§ Data for processing:
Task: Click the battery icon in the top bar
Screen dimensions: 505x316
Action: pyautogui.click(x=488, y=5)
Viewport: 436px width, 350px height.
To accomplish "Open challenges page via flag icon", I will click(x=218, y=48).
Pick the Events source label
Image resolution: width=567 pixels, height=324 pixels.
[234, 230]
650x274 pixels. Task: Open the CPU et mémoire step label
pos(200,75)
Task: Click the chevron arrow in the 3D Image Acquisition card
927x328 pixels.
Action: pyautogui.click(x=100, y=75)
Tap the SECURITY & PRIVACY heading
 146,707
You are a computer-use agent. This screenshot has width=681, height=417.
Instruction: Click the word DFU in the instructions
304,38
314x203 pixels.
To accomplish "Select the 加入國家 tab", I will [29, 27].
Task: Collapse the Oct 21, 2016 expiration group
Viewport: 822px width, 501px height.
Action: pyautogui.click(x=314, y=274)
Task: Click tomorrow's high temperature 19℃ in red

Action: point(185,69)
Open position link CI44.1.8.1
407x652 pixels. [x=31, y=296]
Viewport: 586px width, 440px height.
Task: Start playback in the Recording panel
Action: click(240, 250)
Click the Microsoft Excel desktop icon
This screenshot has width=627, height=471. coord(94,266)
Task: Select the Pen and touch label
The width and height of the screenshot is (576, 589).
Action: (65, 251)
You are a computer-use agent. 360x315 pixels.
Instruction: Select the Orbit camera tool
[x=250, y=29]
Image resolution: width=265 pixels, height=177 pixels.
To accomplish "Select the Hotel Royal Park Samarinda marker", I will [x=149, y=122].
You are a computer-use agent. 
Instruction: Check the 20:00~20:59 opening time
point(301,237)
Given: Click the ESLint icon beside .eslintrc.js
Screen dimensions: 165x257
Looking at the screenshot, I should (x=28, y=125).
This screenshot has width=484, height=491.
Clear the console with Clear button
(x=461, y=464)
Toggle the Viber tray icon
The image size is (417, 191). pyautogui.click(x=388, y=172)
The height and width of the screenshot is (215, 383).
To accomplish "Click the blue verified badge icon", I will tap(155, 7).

§ Exercise prompt: Across the whole listing, every line must be copied exactly.

§ Result below:
Task: Click the battery icon in the top bar
Screen dimensions: 505x316
Action: pyautogui.click(x=488, y=5)
Viewport: 436px width, 350px height.
To accomplish "Open challenges page via flag icon", I will click(x=218, y=48).
Pick the Events source label
Image resolution: width=567 pixels, height=324 pixels.
[234, 230]
650x274 pixels. Task: Open the CPU et mémoire step label
pos(200,75)
Task: Click the chevron arrow in the 3D Image Acquisition card
927x328 pixels.
Action: pyautogui.click(x=100, y=75)
Tap the SECURITY & PRIVACY heading
 146,707
You are a computer-use agent. This screenshot has width=681, height=417.
Instruction: Click the word DFU in the instructions
304,38
314x203 pixels.
To accomplish "Select the 加入國家 tab", I will [29, 27].
Task: Collapse the Oct 21, 2016 expiration group
Viewport: 822px width, 501px height.
Action: pyautogui.click(x=314, y=274)
Task: Click tomorrow's high temperature 19℃ in red

Action: point(185,69)
Open position link CI44.1.8.1
407x652 pixels. [x=31, y=296]
Viewport: 586px width, 440px height.
Task: Start playback in the Recording panel
Action: click(240, 250)
Click the Microsoft Excel desktop icon
This screenshot has width=627, height=471. coord(94,266)
Task: Select the Pen and touch label
The width and height of the screenshot is (576, 589).
Action: (65, 251)
You are a computer-use agent. 360x315 pixels.
Instruction: Select the Orbit camera tool
[x=250, y=29]
Image resolution: width=265 pixels, height=177 pixels.
To accomplish "Select the Hotel Royal Park Samarinda marker", I will [x=149, y=122].
You are a computer-use agent. 
Instruction: Check the 20:00~20:59 opening time
point(301,237)
Given: Click the ESLint icon beside .eslintrc.js
Screen dimensions: 165x257
Looking at the screenshot, I should (x=28, y=125).
This screenshot has width=484, height=491.
Clear the console with Clear button
(x=461, y=464)
Toggle the Viber tray icon
The image size is (417, 191). pyautogui.click(x=388, y=172)
The height and width of the screenshot is (215, 383).
To accomplish "Click the blue verified badge icon", I will tap(155, 7).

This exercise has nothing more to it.